How can I make my socially responsible business more profitable?

I’m tired of working two jobs, but my tutoring business is still not making enough to support me. My dream is to be able to help any family, regardless of how much they can pay me. I know you’ll tell me that’s not feasible. Right now I tutor lots of kids and I don’t turn away anyone, no matter how much they can pay. How can I keep helping families who need me and still make enough money to pay my mortgage?

4 replies
  1. Penelope Trunk
    Penelope Trunk says:

    I think you might be trying to do something impossible. If you run a non-profit then donors pay your salary and you don’t need to charge people a fee when you help them. But then you work for the nonprofit and you don’t get to make your own decisions about who to help and how to help them.

    On the other hand, if you run your own business you can make all the decisions. And you can help whoever you want. But if you help people who don’t have much money then you won’t earn much money. So it might be best for you to separate the way you make money and the way you help people who do not have money.

    A way to think about this issue is that each of us has about 16 hours in a day to do whatever we want (we eat and sleep the rest of the time) Most people prioritize this way:
    1. close relationships
    2. food and shelter
    3. one more thing

    If you make number 3 helping poor people, that’s fine. You will decide how you want to do that. You will define who is poor. And what that help looks like, and you will do it. These aren’t easy questions. Like, kids who are really poor probably do not need someone to tutor them. They are probably in survival mode. And parents who earn $70K/year probably are too paycheck-to-paycheck to hire tutors. You’d probably have to give those kids tutoring for free if you want to tutor them. You need to decide where your volunteer work will make the most impact.

    But before you can use your time to help people, you need to make a plan for your business. And how you’re going to make money. And you get stable. And then once you decide you are making enough money to feel stable, then you can make a plan for who you are going to help with your extra time. Most people who are building their own business work very hard to get it off the ground and don’t have extra time to do volunteer work. But you will find out what’s true for you.
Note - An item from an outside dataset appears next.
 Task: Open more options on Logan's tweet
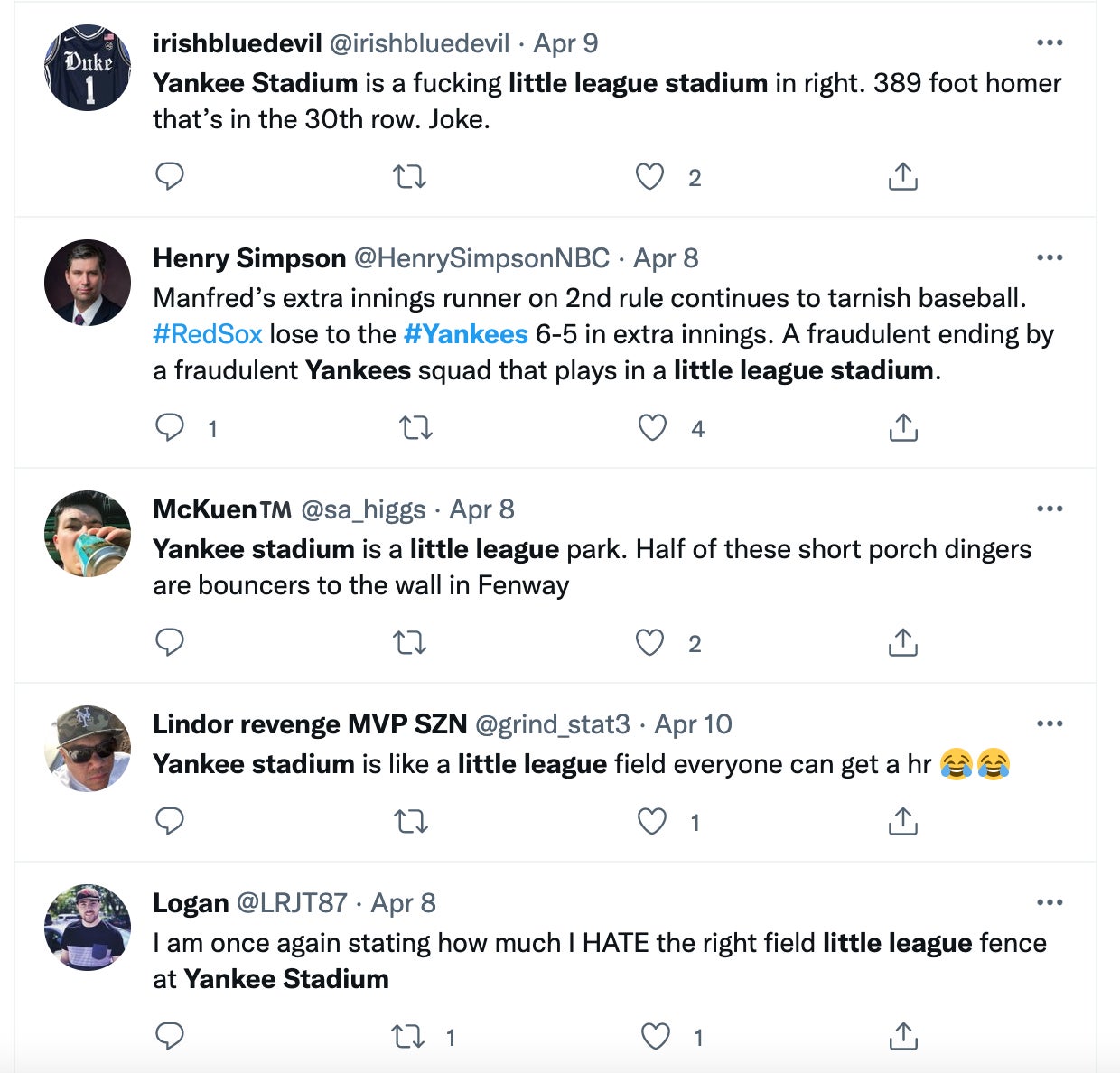click(x=1050, y=902)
    Don’t forget about number 1 in that list. I mean, what is the point of work and planning and education? I think it is so people can create meaningful, enduring relationships. For most people that is a spouse. And most people who are committed to each other are stable want to have children together. If that is you, then you need to leave room for that. There’s a reason that most people who do volunteer work do not take care of young children and do not work fulltime earning money.
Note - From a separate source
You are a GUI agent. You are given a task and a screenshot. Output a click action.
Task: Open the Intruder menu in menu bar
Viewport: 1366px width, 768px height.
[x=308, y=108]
    There are no wrong answers to these questions. But if you choose something that is impossible, because you don’t want to give anything up, then it’s tantamount to giving up your ability to choose.


  2. Mark W.
    Mark W. says:

    You say – “Right now I tutor lots of kids and I don’t turn away anyone, no matter how much they can pay.” That’s not sustainable when you say – “How can I keep helping families who need me and still make enough money to pay my mortgage?” If you said – “How can I keep helping families who need me and still make enough money to pay for my discretionary expenses? – that is a totally different scenario. You can’t afford to tutor kids regardless of how much they can pay. Period. What you can do and I would recommend is to find a way that’s most impactful for you and the kid based on a kid’s need for a tutor and their need for assistance based on their economic status. You need some proof of the necessity of the kid’s economic assistance. I don’t pretend to know how to do that. What you do want to avoid is someone asking for your assistance while their family is spending money on cable tv with extra packages as an example. As for the kid’s need for tutoring, because they’re having difficulty with learning something, I would recommend having the parents establish proof and then you make your own assessment. These will be hard decisions on your part no doubt. However, they need to be made based on the information you’ve provided.

  3. Ashley
    Ashley says:

    If your goal is to help people you need to make more money. You can’t help anyone if you burn out.

    You should work on getting more wealthy clients and increase your prices and then offer scholarships to students that cannot pay the full price. You could even create new options that cater to wealthy families who need help while their kids are not in school. It will cut down on the time you have to help lower income families in the short term but focus on the long term. If you make more money you can open tutoring centers, hire more staff and help more people.